Your task is to repeat each record verbatim, exactly as it was written.

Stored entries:

_ _ _ _ _

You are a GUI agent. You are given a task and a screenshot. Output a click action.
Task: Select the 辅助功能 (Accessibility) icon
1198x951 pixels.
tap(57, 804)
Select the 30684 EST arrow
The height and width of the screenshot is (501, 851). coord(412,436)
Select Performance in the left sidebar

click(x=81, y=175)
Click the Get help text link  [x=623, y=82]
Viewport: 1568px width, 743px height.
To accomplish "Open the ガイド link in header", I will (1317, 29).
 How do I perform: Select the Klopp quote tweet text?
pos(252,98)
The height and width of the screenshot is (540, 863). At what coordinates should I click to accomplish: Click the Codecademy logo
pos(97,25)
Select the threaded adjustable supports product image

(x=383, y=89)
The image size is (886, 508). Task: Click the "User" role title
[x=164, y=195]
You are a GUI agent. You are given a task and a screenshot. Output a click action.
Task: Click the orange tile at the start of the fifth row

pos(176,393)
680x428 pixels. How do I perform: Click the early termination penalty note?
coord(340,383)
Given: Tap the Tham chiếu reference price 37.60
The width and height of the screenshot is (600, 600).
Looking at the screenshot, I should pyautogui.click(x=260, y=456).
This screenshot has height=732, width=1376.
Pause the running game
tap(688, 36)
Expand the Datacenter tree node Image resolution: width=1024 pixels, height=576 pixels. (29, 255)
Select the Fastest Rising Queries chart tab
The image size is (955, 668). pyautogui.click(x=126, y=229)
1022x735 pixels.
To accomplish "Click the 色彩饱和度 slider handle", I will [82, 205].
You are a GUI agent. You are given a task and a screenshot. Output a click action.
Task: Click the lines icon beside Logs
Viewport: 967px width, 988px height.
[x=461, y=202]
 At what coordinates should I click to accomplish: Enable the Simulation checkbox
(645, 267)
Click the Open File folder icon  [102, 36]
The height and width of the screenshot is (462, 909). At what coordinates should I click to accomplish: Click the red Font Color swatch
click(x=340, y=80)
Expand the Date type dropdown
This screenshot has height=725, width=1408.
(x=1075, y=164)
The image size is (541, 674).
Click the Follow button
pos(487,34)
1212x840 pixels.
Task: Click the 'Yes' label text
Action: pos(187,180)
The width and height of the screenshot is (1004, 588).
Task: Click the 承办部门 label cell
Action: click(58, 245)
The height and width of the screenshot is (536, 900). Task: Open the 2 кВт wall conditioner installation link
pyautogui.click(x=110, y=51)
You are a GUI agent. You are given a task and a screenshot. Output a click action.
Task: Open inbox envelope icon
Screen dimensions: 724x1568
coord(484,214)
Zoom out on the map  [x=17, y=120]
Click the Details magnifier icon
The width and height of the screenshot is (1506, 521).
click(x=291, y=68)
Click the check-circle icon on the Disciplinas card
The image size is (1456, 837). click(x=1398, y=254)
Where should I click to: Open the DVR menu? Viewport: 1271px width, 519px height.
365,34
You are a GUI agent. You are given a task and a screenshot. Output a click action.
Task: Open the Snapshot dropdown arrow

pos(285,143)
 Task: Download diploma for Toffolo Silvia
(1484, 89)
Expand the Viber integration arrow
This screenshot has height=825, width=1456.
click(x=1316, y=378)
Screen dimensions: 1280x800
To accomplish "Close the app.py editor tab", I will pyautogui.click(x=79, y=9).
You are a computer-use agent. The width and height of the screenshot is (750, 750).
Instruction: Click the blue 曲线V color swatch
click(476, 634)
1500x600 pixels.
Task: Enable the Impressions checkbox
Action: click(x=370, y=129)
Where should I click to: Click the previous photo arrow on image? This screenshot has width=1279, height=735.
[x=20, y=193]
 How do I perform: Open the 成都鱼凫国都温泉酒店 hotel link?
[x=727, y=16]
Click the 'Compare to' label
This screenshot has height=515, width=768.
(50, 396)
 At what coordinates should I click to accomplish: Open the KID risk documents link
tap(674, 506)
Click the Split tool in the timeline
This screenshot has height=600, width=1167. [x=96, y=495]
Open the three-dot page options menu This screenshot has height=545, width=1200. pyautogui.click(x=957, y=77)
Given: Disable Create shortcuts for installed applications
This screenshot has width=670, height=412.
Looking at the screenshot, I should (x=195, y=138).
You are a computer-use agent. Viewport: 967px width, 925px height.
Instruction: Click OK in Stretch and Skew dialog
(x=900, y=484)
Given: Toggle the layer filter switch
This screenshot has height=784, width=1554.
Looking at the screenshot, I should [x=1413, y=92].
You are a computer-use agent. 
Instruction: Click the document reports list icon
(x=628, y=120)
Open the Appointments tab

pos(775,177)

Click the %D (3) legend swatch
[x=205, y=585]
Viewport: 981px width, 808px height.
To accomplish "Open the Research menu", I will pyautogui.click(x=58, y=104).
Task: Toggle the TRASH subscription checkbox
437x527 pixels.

_ _ _ _ _

-- Response to this task --
You are a GUI agent. You are given a task and a screenshot. Output a click action.
Task: Select the 辅助功能 (Accessibility) icon
1198x951 pixels.
tap(57, 804)
Select the 30684 EST arrow
The height and width of the screenshot is (501, 851). coord(412,436)
Select Performance in the left sidebar

click(x=81, y=175)
Click the Get help text link  [x=623, y=82]
Viewport: 1568px width, 743px height.
To accomplish "Open the ガイド link in header", I will (1317, 29).
 How do I perform: Select the Klopp quote tweet text?
pos(252,98)
The height and width of the screenshot is (540, 863). At what coordinates should I click to accomplish: Click the Codecademy logo
pos(97,25)
Select the threaded adjustable supports product image

(x=383, y=89)
The image size is (886, 508). Task: Click the "User" role title
[x=164, y=195]
You are a GUI agent. You are given a task and a screenshot. Output a click action.
Task: Click the orange tile at the start of the fifth row

pos(176,393)
680x428 pixels. How do I perform: Click the early termination penalty note?
coord(340,383)
Given: Tap the Tham chiếu reference price 37.60
The width and height of the screenshot is (600, 600).
Looking at the screenshot, I should pyautogui.click(x=260, y=456).
This screenshot has height=732, width=1376.
Pause the running game
tap(688, 36)
Expand the Datacenter tree node Image resolution: width=1024 pixels, height=576 pixels. (29, 255)
Select the Fastest Rising Queries chart tab
The image size is (955, 668). pyautogui.click(x=126, y=229)
1022x735 pixels.
To accomplish "Click the 色彩饱和度 slider handle", I will [82, 205].
You are a GUI agent. You are given a task and a screenshot. Output a click action.
Task: Click the lines icon beside Logs
Viewport: 967px width, 988px height.
[x=461, y=202]
 At what coordinates should I click to accomplish: Enable the Simulation checkbox
(645, 267)
Click the Open File folder icon  [102, 36]
The height and width of the screenshot is (462, 909). At what coordinates should I click to accomplish: Click the red Font Color swatch
click(x=340, y=80)
Expand the Date type dropdown
This screenshot has height=725, width=1408.
(x=1075, y=164)
The image size is (541, 674).
Click the Follow button
pos(487,34)
1212x840 pixels.
Task: Click the 'Yes' label text
Action: pos(187,180)
The width and height of the screenshot is (1004, 588).
Task: Click the 承办部门 label cell
Action: click(58, 245)
The height and width of the screenshot is (536, 900). Task: Open the 2 кВт wall conditioner installation link
pyautogui.click(x=110, y=51)
You are a GUI agent. You are given a task and a screenshot. Output a click action.
Task: Open inbox envelope icon
Screen dimensions: 724x1568
coord(484,214)
Zoom out on the map  [x=17, y=120]
Click the Details magnifier icon
The width and height of the screenshot is (1506, 521).
click(x=291, y=68)
Click the check-circle icon on the Disciplinas card
The image size is (1456, 837). click(x=1398, y=254)
Where should I click to: Open the DVR menu? Viewport: 1271px width, 519px height.
365,34
You are a GUI agent. You are given a task and a screenshot. Output a click action.
Task: Open the Snapshot dropdown arrow

pos(285,143)
 Task: Download diploma for Toffolo Silvia
(1484, 89)
Expand the Viber integration arrow
This screenshot has height=825, width=1456.
click(x=1316, y=378)
Screen dimensions: 1280x800
To accomplish "Close the app.py editor tab", I will pyautogui.click(x=79, y=9).
You are a computer-use agent. The width and height of the screenshot is (750, 750).
Instruction: Click the blue 曲线V color swatch
click(476, 634)
1500x600 pixels.
Task: Enable the Impressions checkbox
Action: click(x=370, y=129)
Where should I click to: Click the previous photo arrow on image? This screenshot has width=1279, height=735.
[x=20, y=193]
 How do I perform: Open the 成都鱼凫国都温泉酒店 hotel link?
[x=727, y=16]
Click the 'Compare to' label
This screenshot has height=515, width=768.
(50, 396)
 At what coordinates should I click to accomplish: Open the KID risk documents link
tap(674, 506)
Click the Split tool in the timeline
This screenshot has height=600, width=1167. [x=96, y=495]
Open the three-dot page options menu This screenshot has height=545, width=1200. pyautogui.click(x=957, y=77)
Given: Disable Create shortcuts for installed applications
This screenshot has width=670, height=412.
Looking at the screenshot, I should (x=195, y=138).
You are a computer-use agent. Viewport: 967px width, 925px height.
Instruction: Click OK in Stretch and Skew dialog
(x=900, y=484)
Given: Toggle the layer filter switch
This screenshot has height=784, width=1554.
Looking at the screenshot, I should [x=1413, y=92].
You are a computer-use agent. 
Instruction: Click the document reports list icon
(x=628, y=120)
Open the Appointments tab

pos(775,177)

Click the %D (3) legend swatch
[x=205, y=585]
Viewport: 981px width, 808px height.
To accomplish "Open the Research menu", I will pyautogui.click(x=58, y=104).
Task: Toggle the TRASH subscription checkbox
437x527 pixels.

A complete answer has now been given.